Чтобы занять часы безделья, я представлял чудесные экспонаты, собранные в замке; не только скульптуры и картины, собранные Рудольфом, но и его василиска, его чашу из рога единорога и безоаровые камни, что находят в кишках у горных козлов. Иногда Бартоломеус Шпрангер откладывал угольный карандаш и с горящими глазами описывал индийские картины на бумаге и шелке, чашу, выточенную из носорожьего рога, заспиртованных гомункулусов, гвозди из Ноева Ковчега, пузырек с пылью из Хевронской долины, где Бог вылепил Адама из глины, жуткие человекообразные автоматы, музыкальные часы и перья колибри. От рассказов об этих диковинах у меня кружилась голова, я забывал про стыд своей наготы и про ледяные прикосновения пола. Описания Шпрангера крепко засели у меня в голове и уже не покидали ее. Однажды мне приснилось, будто по мастерской ходит Вертумн. Пальцами из корешков и стеблей он снял с меня тонкое покрывало и уложил меня на бархатные подушки, словно я был одной из альраун Рудольфа – редчайшим корнем мандрагоры в форме человечка. Проснувшись, я помочился, как учил меня Шпрангер, золотой струйкой из окна – прямо в ров. Справа располагался крытый деревянный мост, который император построил, чтобы отгородиться от своих подданных. Именно у окна Бартоломеуса Шпрангера я впервые услышал рык императорского льва. Меня очаровали звуки зверинца. Я позировал быстрому и бесстрастному взгляду художника под крики фазанов и мощный рев оленей при гоне.

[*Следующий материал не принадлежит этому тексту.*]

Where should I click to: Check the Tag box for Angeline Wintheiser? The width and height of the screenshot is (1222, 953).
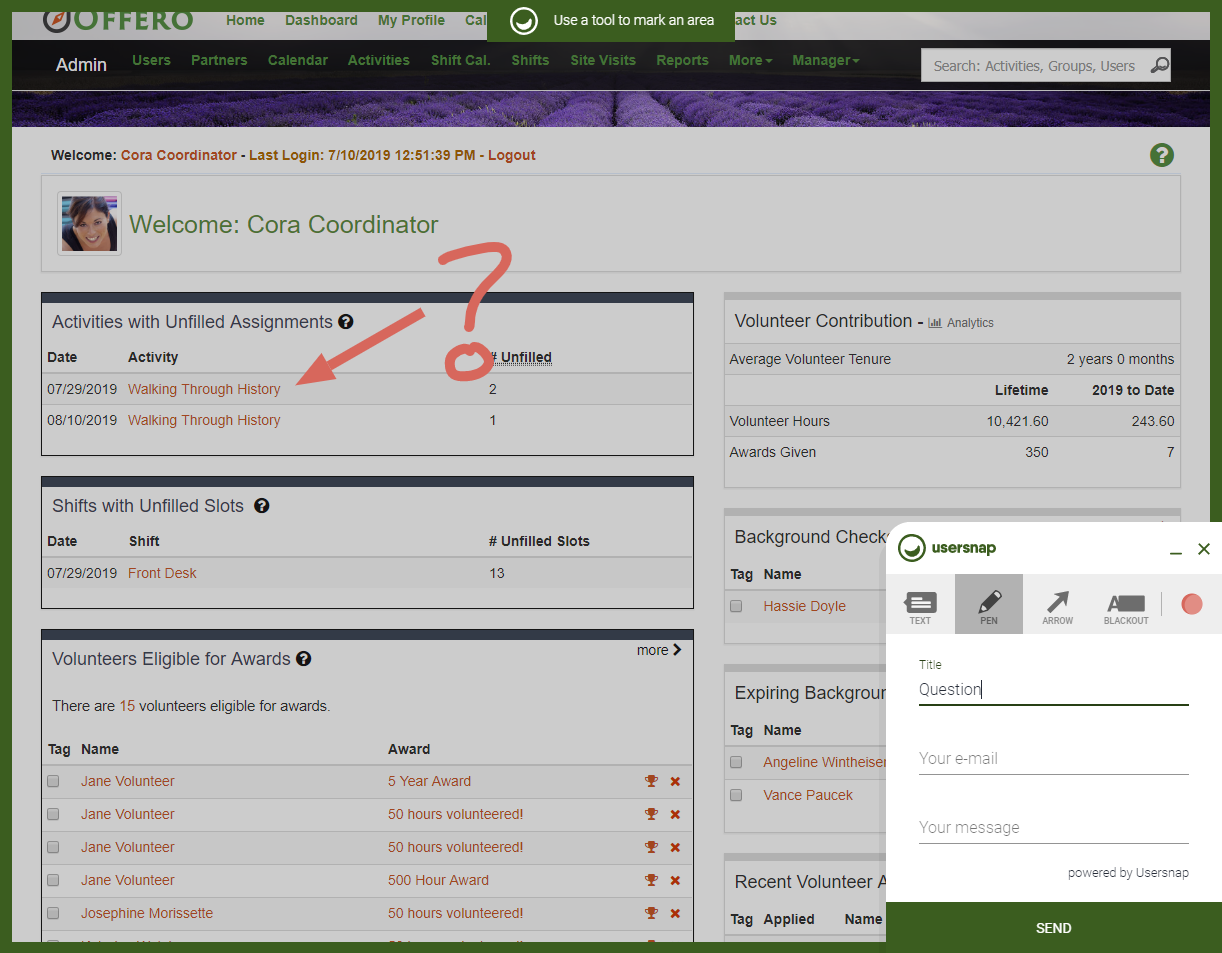point(736,762)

– Тебе нужна новая одежда, – объявил Шпрангер после третьего сеанса. – Моему сыну zehn – десять – лет. Он вырос – fwooish – из своей одежды. Нет, нет, маленький сударь, завтра я принесу вам.
В общем, на четвертый день, получив обещанные вещи, я набрался смелости и заговорил. С каким облегчением я смог наконец выразить накопившуюся досаду от прохладного отношения ко мне Майринка, который совершенно забыл обо мне по прибытии в Прагу. Бартоломеус Шпрангер объяснил, что у собирателя шедевров сейчас немало своих проблем.
– Император им недоволен.
– Почему? Что он сделал?
– Что не сделал. Картины Дюрера, Питера Брейгеля, Пармиджано – вот что любить Рудольф. Но Майринк не нашел
за год. Вместо этого он показал только – как это говорят? – инициативу.
– А что император сделал с картинами Джана Бонконвенто? – спросил я.
– Джана кто?
Быстрая рука Шпрангера порхала над бумагой, пока ее край не сделался черным и блестящим.
– Герр Майринк лишился ценности перед глазами кайзера, – сказал он. – Понижен до субкуратора, будет разбираться с сакмистром – казна?
– С казначеем.
– Да, с Оттавио Страдой. Он хорошо сыгрывает свои карты, этот парень. Да, да. Его сестра Катерина есть… э… любимый любовник Рудольфа. Так что не волнуйся поведением Майринка. При дворе жизнь не прост.